If the decision is to press ahead, that needs to be accompanied by a credible plan for engagement with staff that also sets out how the inevitable staffing shortfall that we have heard about tonight will be dealt with. If the decision is to halt or pause, that needs to be accompanied by clear assurances that patients and service users will not be at any greater risk from unvaccinated staff. In either scenario, the scientific advice and professional opinions must be released simultaneously, so that there is no room for doubt that the decision has been taken for the right reasons, based on the most up-to-date advice available, and not for short-term political considerations. I accept that the Minister may not be able to answer all those points, but that is a very clear message that we would send to those who will make the decisions. We need clarity and we need it now.

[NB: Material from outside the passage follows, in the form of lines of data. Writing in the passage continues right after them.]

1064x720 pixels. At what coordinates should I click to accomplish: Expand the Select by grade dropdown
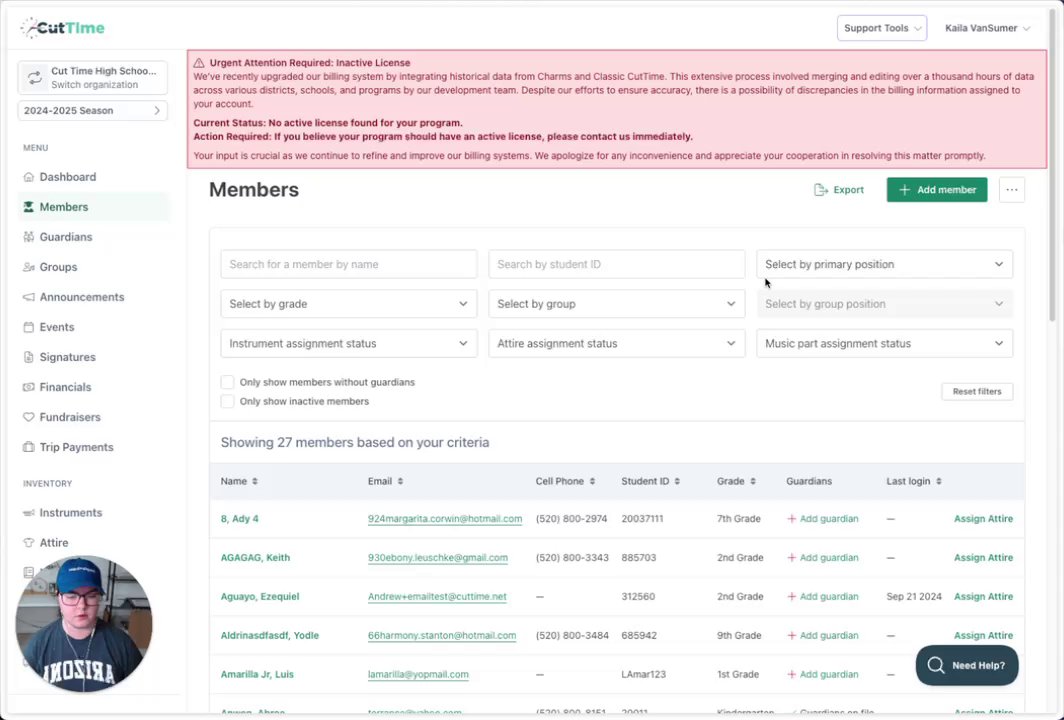(x=349, y=304)
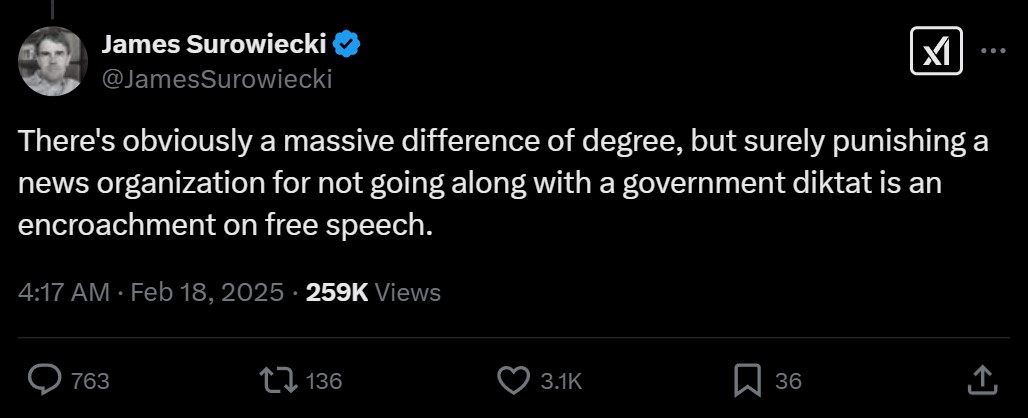Screen dimensions: 1028x418
Task: Click the Grok xAI icon
Action: pos(935,51)
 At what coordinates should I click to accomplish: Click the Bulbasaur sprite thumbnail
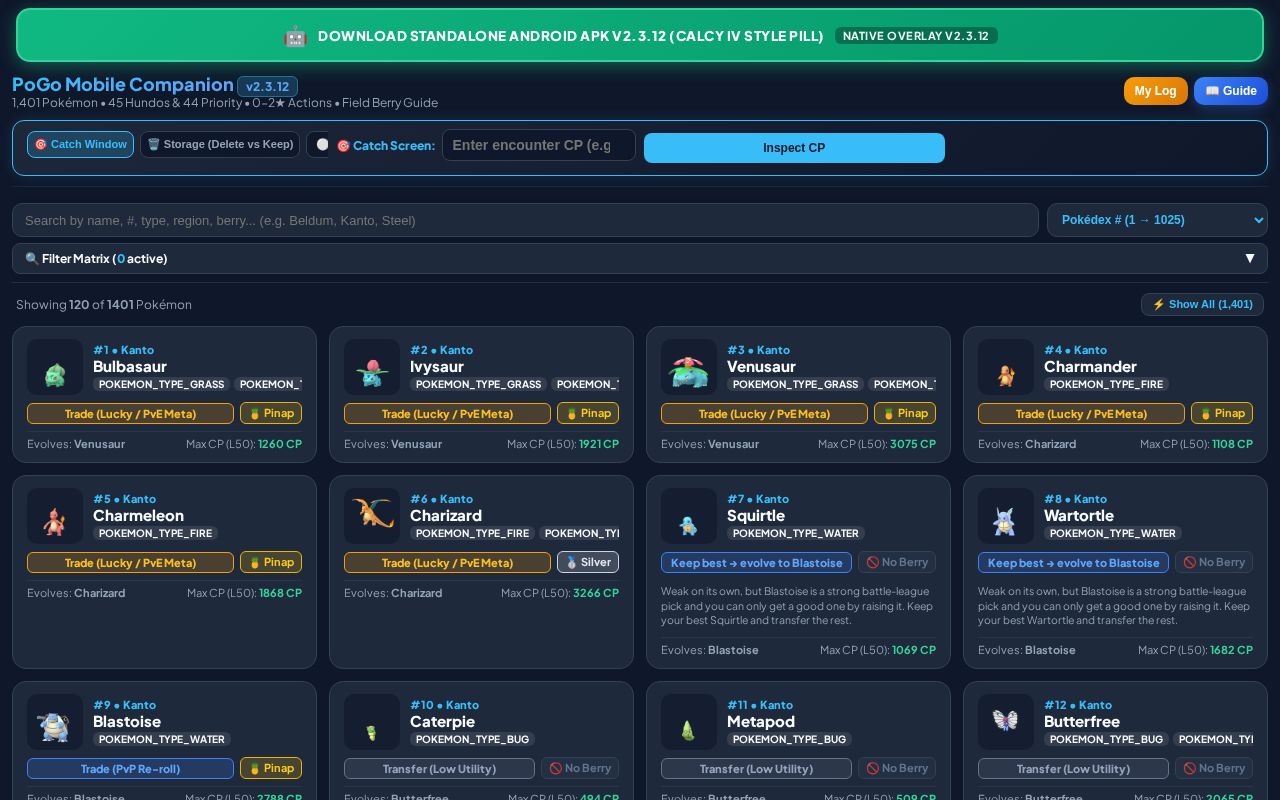pyautogui.click(x=55, y=367)
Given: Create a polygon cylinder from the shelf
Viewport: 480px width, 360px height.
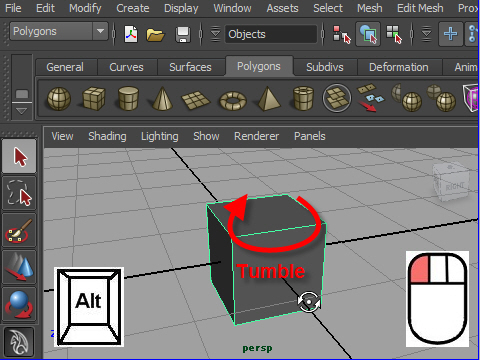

I have spoken to a number of constituents who are currently unvaccinated and are required to receive a vaccination as part of their job. Regretfully, I have been unable to persuade them so far that it is the right thing for them to do. They are often young and may already have had a mild covid infection. They are well versed in the need for PPE when dealing with vulnerable people, but see little benefit for themselves individually, or collectively, in taking the vaccine. They are also well versed in the principles of informed consent, which we have touched on. Most are not covid deniers and do not dispute the importance of vaccines more generally, but they simply do not believe that there will be a reduction in risk for anyone by vaccination, and see this as an issue to take a stand on to the extent that they are prepared to lose their jobs over it.
Frankly, I find those conversations troubling. Those people have had 12-plus months of information fed to them that has been allowed to go unchallenged. To expect stretched employers to turn that around in a week or two in a meeting with the human resources manager, who may not have the same level of knowledge that these people have, will be a tall order, particularly when there is evidence, as we have heard, that persuasion is usually a much more effective tool than coercion. More support should be given to employers to deal with the very tricky situation in which they find themselves.
Many in the care home sector, when provided with information of this nature, chose to be vaccinated. That was certainly a reason for some support on this matter, but, as has been alluded to, the mood music is different now. Restrictions are coming off. The worst of the predictions for omicron did not come to pass, so the task to persuade people is that little bit harder. I urge the Government to put on a united front with employers, the unions and the royal colleges, to persuade people that this is the right thing to do.